EXERCISE INSTRUCTIONS:
Copy the entries word for word, starting at the line containing "The height and" and ending at the line containing "Action: point(170,110)", with both of those lines included. Leave out the pictures.

DATA RECORDS:
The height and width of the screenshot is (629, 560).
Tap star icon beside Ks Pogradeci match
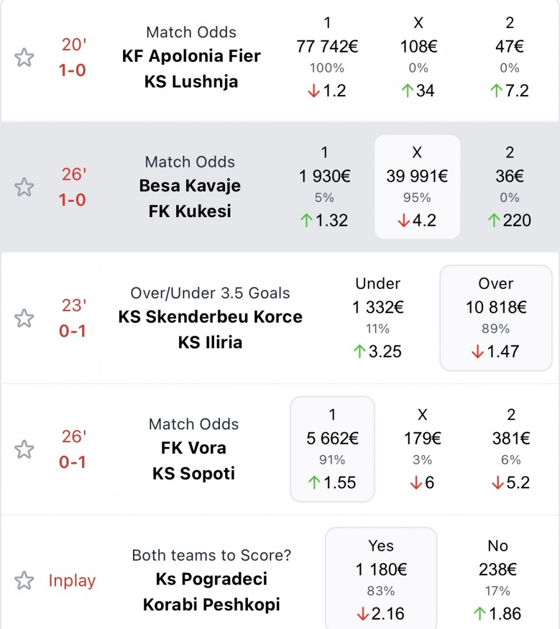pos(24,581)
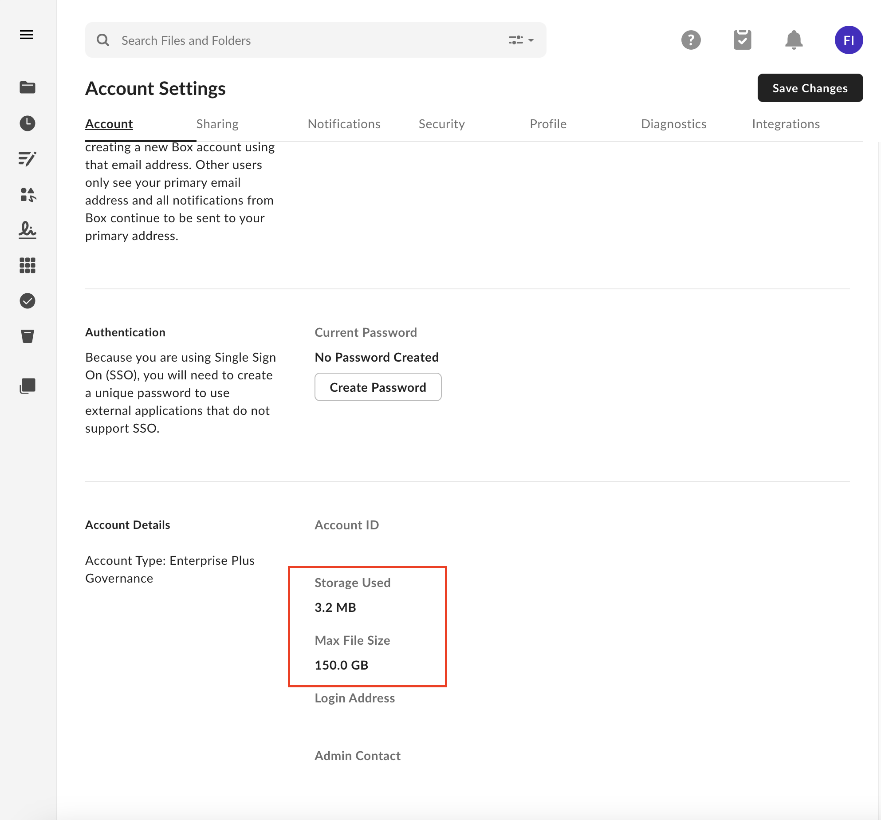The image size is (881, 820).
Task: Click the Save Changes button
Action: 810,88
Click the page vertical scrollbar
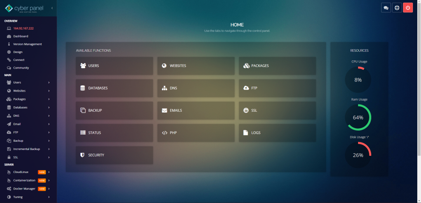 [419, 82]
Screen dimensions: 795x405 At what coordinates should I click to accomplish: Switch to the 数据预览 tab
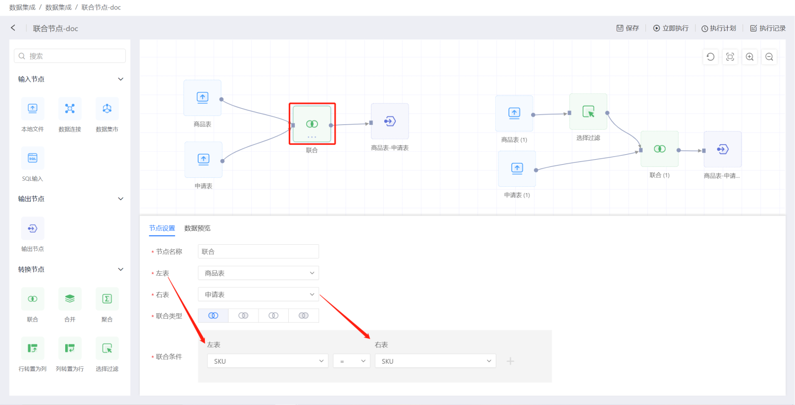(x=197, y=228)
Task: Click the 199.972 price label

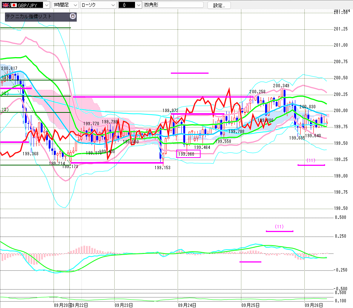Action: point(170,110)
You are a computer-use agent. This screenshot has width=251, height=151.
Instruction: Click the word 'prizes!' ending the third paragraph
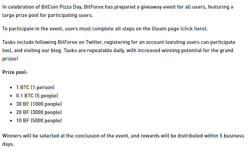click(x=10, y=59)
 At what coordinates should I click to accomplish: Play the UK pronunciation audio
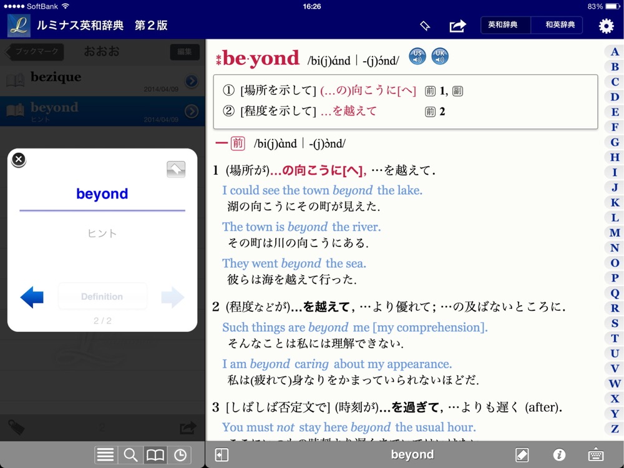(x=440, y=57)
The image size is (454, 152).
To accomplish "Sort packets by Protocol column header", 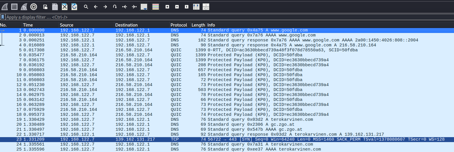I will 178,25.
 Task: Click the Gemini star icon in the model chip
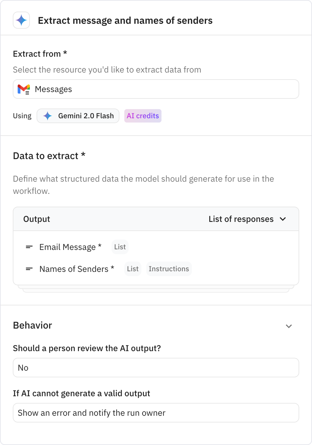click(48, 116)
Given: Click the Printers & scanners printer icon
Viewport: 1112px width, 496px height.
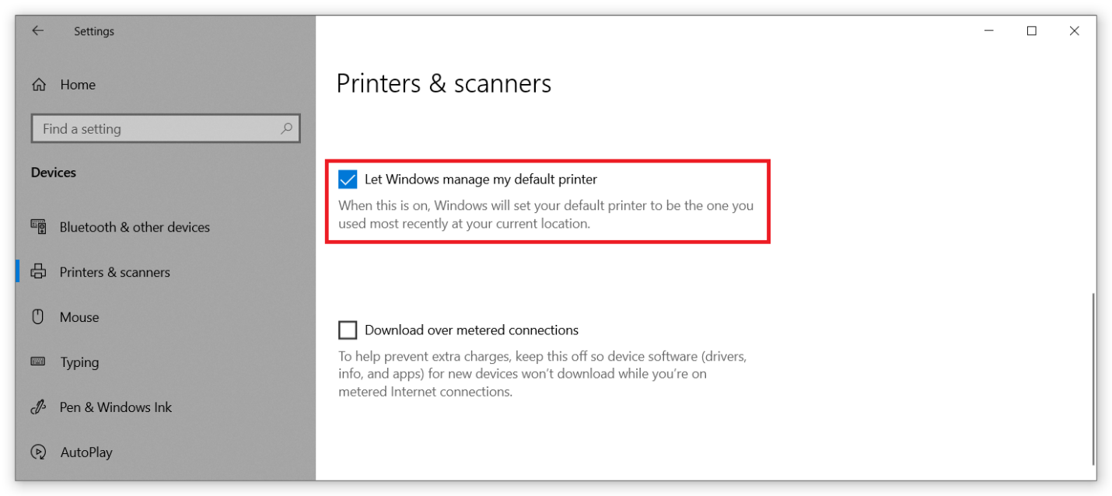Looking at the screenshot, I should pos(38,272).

...

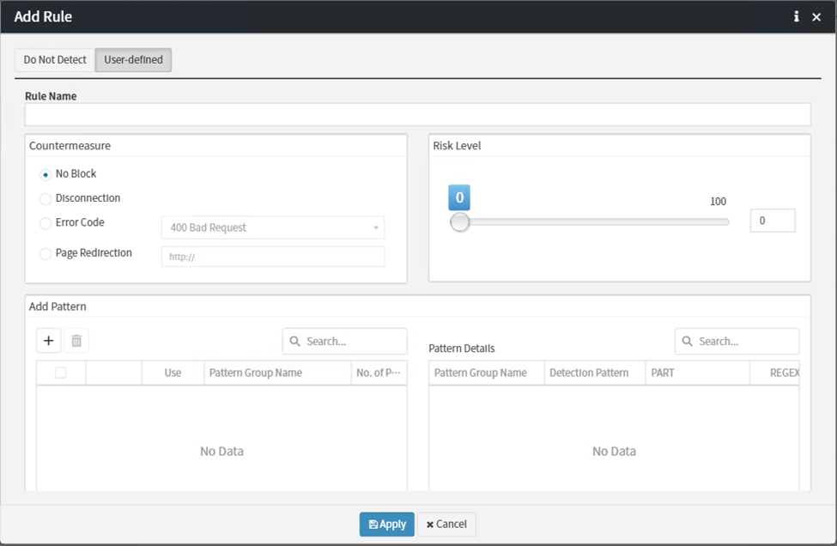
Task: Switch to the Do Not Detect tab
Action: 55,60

THE REPLY:
The height and width of the screenshot is (629, 560).
Tap star icon beside Ks Pogradeci match
pos(24,581)
The image size is (881, 820).
Task: Click the Save Changes button
Action: 810,88
Click the page vertical scrollbar
 [419, 82]
Screen dimensions: 795x405 At what coordinates should I click to accomplish: Switch to the 数据预览 tab
(x=197, y=228)
Task: Click the 199.972 price label

Action: point(170,110)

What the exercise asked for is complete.